LB agar plate induction of F2620 using LuxI
Tuesday, 9/27
Goal: produce some qualitative data of an F2620 induction using LuxI. Inoculated 2 lb agar plates with LuxI sender and F2620 + receiver controls (LuxR, GFP+, neg. receiver). Inoculated by dabbing the agar plate after picking colonies from each source plate. Placed LuxI in the middle and each receiver at varying distances around it in a cross shape. Also set up a control plate with the same design, except I did not inoculate with LuxI., Also grew 5mL overnight cultures of LuxI, F2620, LuxR, GFP+, and negative receiver. Will inculate tomorrow in LB Amp plate with LuxI in the middle and F2620 and each control at varying distances from it in a cross shape. Will inoculate by pipetting drops of the overnight cultures in their respective positions (most likely 20uL LuxI and 5-10 uL of each receiver). Will also set up a control plate without LuxI in the middle.
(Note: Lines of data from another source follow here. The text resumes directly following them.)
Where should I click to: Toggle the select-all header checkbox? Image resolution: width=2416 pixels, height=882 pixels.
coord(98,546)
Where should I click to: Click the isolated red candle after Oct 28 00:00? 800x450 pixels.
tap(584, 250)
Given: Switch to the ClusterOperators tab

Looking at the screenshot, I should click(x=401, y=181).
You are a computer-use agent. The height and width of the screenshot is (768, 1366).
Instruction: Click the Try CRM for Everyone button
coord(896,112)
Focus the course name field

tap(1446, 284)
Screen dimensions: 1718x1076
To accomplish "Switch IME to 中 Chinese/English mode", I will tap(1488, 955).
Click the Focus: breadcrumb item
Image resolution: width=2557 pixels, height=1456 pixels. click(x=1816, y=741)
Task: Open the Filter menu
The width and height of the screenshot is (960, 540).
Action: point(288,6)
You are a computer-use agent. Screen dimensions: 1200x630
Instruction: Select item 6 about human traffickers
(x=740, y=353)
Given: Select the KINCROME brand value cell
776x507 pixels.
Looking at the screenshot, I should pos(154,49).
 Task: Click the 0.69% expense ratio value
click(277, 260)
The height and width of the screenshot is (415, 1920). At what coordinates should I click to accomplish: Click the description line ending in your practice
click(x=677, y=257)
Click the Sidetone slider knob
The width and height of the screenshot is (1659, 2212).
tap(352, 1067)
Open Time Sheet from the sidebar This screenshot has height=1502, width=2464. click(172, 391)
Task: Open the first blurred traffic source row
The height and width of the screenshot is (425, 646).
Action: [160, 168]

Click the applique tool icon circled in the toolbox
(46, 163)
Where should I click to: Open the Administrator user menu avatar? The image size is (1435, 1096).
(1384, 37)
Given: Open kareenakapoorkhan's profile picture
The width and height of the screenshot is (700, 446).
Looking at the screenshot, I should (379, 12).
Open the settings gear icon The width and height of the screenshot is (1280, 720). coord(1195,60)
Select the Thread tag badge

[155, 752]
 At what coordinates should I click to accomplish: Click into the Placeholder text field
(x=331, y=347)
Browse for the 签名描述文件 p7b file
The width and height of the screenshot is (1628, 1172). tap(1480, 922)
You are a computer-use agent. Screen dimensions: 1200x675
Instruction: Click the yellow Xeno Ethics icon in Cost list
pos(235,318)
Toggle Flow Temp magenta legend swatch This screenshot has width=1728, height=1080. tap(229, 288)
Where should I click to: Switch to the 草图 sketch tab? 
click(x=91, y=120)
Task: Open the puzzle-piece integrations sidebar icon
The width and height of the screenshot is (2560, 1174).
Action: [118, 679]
Sender media filtration and Receiver cultures
Tuesday, 9/27
Objective: to filter out the HSL media from AubI, LuxI, LasI, and EsaI cultures to use for induction of F2620. Removed inoculation pipette tip from each culture tube and centrifuged in the large centrifuge for 10min @ 3.6x10 RPM. Extracted supernantant media with a pipette and then through the syringe with a 45um nylon filter (different syringe and filter for each collection). Collected all filtered media (~2-3mL each) in fresh, clean tubes and placed in 4°C room for use in induction tomorrow. Will have to rerun this part of the F2620 inductions since ideally we don't want the HSLs to wait too much since we don't know much about their stability. For now, will continue the inductions using this media, but will run again without waiting a day and compare. Hopefully, this yields quantitative insight on HSL stability based on OD GFP readings.
Since I didn't grow any reciever cultures yesterday, I grew them today. Inoculated 3, 15mL round bottom culture tubes with each respective receiver (F2620 and induction controls).